Rows on where targets appear
* * *
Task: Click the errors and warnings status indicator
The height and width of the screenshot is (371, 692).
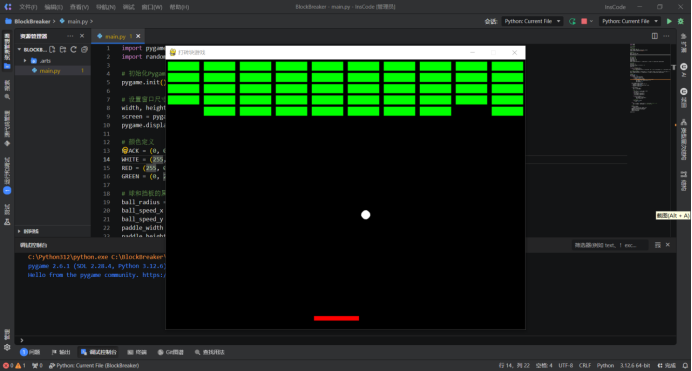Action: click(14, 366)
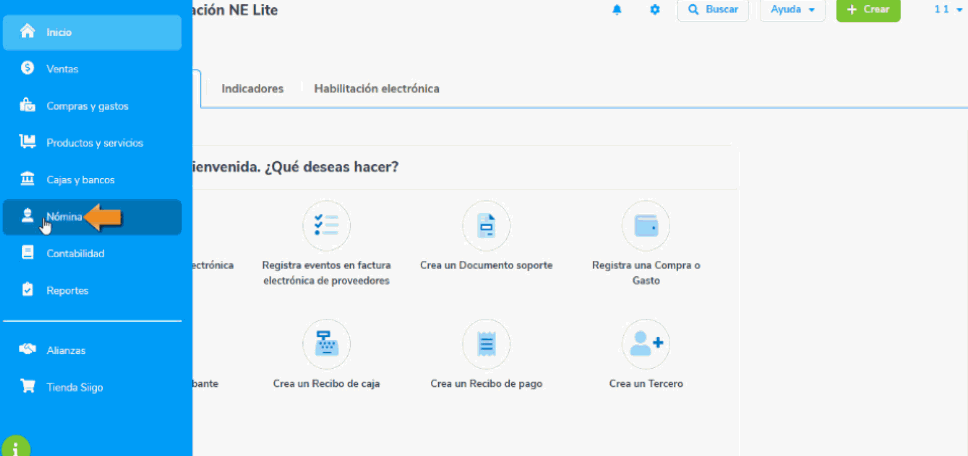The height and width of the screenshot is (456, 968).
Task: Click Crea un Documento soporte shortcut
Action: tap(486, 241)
* * *
## Goal of the exercise
Arrange each line of the material above as a numbered list, omitting any blank lines. Leave the pictures out of your answer.

## Written reply
1. Task: Click the errors and warnings status indicator
2. The height and width of the screenshot is (371, 692).
3. Action: click(14, 366)
4. The height and width of the screenshot is (456, 968).
5. Task: Click Crea un Documento soporte shortcut
6. Action: tap(486, 241)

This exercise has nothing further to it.